`AG_BACKQUOTE_TURN_ON`
www.sbicapsec.com is State Bank of India’s online share trading portal. This is a good portal but their site’s code quality is amazingly of low quality, dare I say, crappy. SBI being a public sector government institute, we can rest assured that the code quality or bugs in it would not get fixed soon, if ever.
Anyway as of now if you try using this portal in Firefox or Chrome, then maybe you will endup with a screen like this.
Notice the weird “:10” character in the screenshot, instead of the Java Applet.
Fixing sbicapsec.com to run in Firefox
Don’t worry the “hack” here is not illegal. This is used merely as an expression for making things work the way you want it which requires a lot of technical trickery to get it right.
The following has been tested in Firefox 13 and 14 in Mac OSX and Windows XP. You are free to try this as you may want it though. Also this should work in Chrome too.
Now let’s get into fixing this in few simple steps:-
- For your sake, open this blog page in your Firefox browser.
- Install GreaseMonkey browser extension. You may need to restart your browser.
- Install my GreaseMonkey user script by clicking on the link here – AppVersion Patch for SBICAPSEC.
- Click on Install button in the dialog box that you get.
That is it! You should now get the applet after login.
How the fix works (for the technically inclined)
This section is for geeks, who would like to know how the script works. Also it is better to understand this, so that you understand, there is no malicious code in my script.
What is wrong in sbicapsec.com’s site? (Root cause)
The portal’s JS code assumes that `navigator.appVersion` will always return a string which will have a semi-colon (;). In fact that is true for IE and Chrome (in Mac OSX version only), but not for others. After this failure everything goes down like dominoes.

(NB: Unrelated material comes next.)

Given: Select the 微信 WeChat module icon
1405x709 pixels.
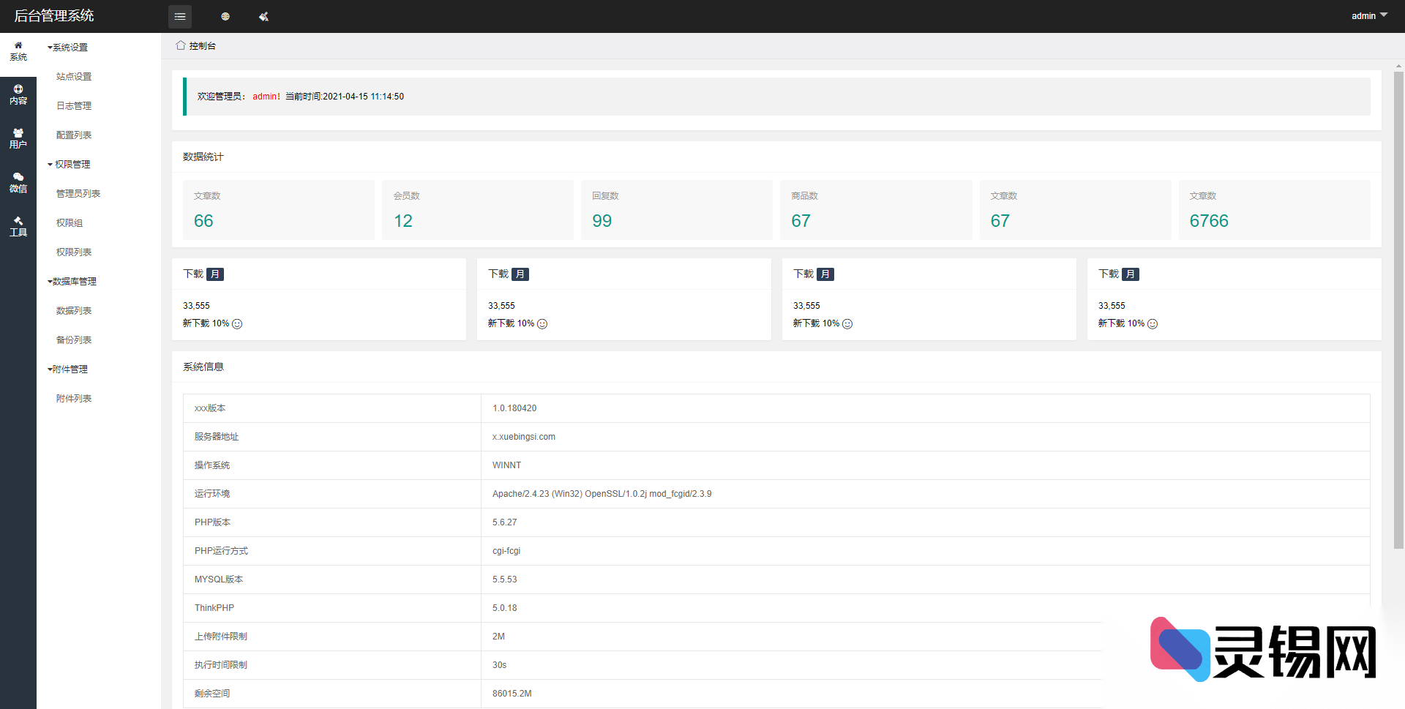Looking at the screenshot, I should point(18,182).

The popup we get after login has a `frameset` with three frames. The second one is the one which is supposed to present the Java applet. The layout of that page is roughly as below:-
[code lang=”html”]
<body>
…
<applet>
<param>
<param>
<param>
…
</applet>
</body>
[/code]
It seems the devs there had a requirement to set the `width` and `height` of the `applet` based on user screen’s dimension. For this they modified the code to use JS to dynamically generate the upper `applet` tag.
[code lang=”html”]
<body>
…
<script>
// This script will generate the upper applet tag with appropriate width and height.
</script>
<param>
<param>
:10
<param>
…
</applet>
</body>
[/code]
It is in the above `script` tag where it reads `navigator.appVersion` and tries to split it by `;` and then read the other part. When that errors out, so does the code following it. That code is supposed to write the upper `applet` tag. So, at the end we are left with many `param` tags and a dangling `</applet>` tag. The weird `:10` characters are written between two `param` tags.

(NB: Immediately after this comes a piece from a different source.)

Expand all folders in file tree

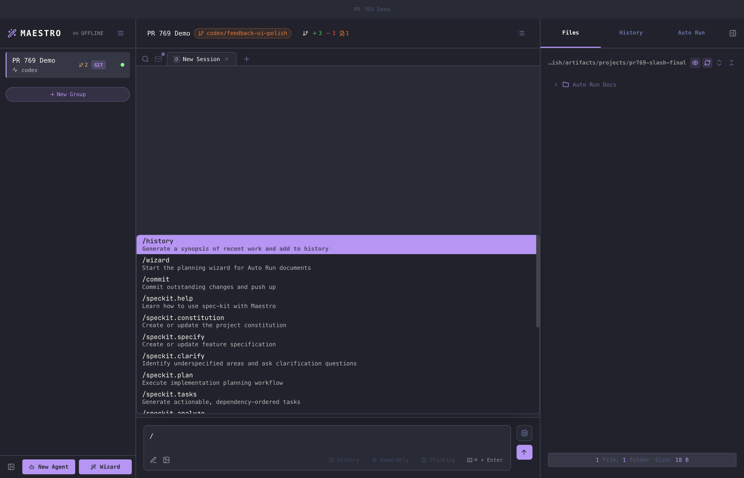(x=719, y=63)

From the way they have written the JS code, it seems the devs did not visualize the html page as a tree of blocks, instead for them it was a file stream; like the kind when you use your Java or C++ file output stream. The `script` block above uses `document.write()` to write the opening `applet` tag, instead of using JS to directly manipulate the DOM objects. I wonder how these devs can layout a page, who visualize it as a stream of characters? And, this is just a fraction of the real code, who knows what else is inside. It seems SBI needs to seriously train its devs. All this makes me loose faith over the security and reliability of their site.
Anyway, enough of the rant, back to the topic. The patch script I wrote will, simply try to do what there code was meant to do, add the `applet` tag. Because of the dangling `applet` end tag, I was unable to wrap my `applet` around the existing `param` tags. So, instead I detached all the `param` tags, emptied the parent (this reference was stored before detaching `param`), then added `param` tags inside the newly create `applet` tag and finally added the `applet` inside the previous parent of `param` tags.
I also tried using other techniques but they did not work. The first one was directly modifying `navigator.appVersion` to return a string with `;`, but it seems you cannot modify them. The second options was to replace existing `String.split()` function with my own version. In my version I would always return an array of at least length two, so that the code does not error out. Anyway this too did not work out since GreaseMonkey scripts are ran after the page is executed. GreaseMonkey does provide an option to run our scripts at the beginning too, but according to docs that is not supported inside frames.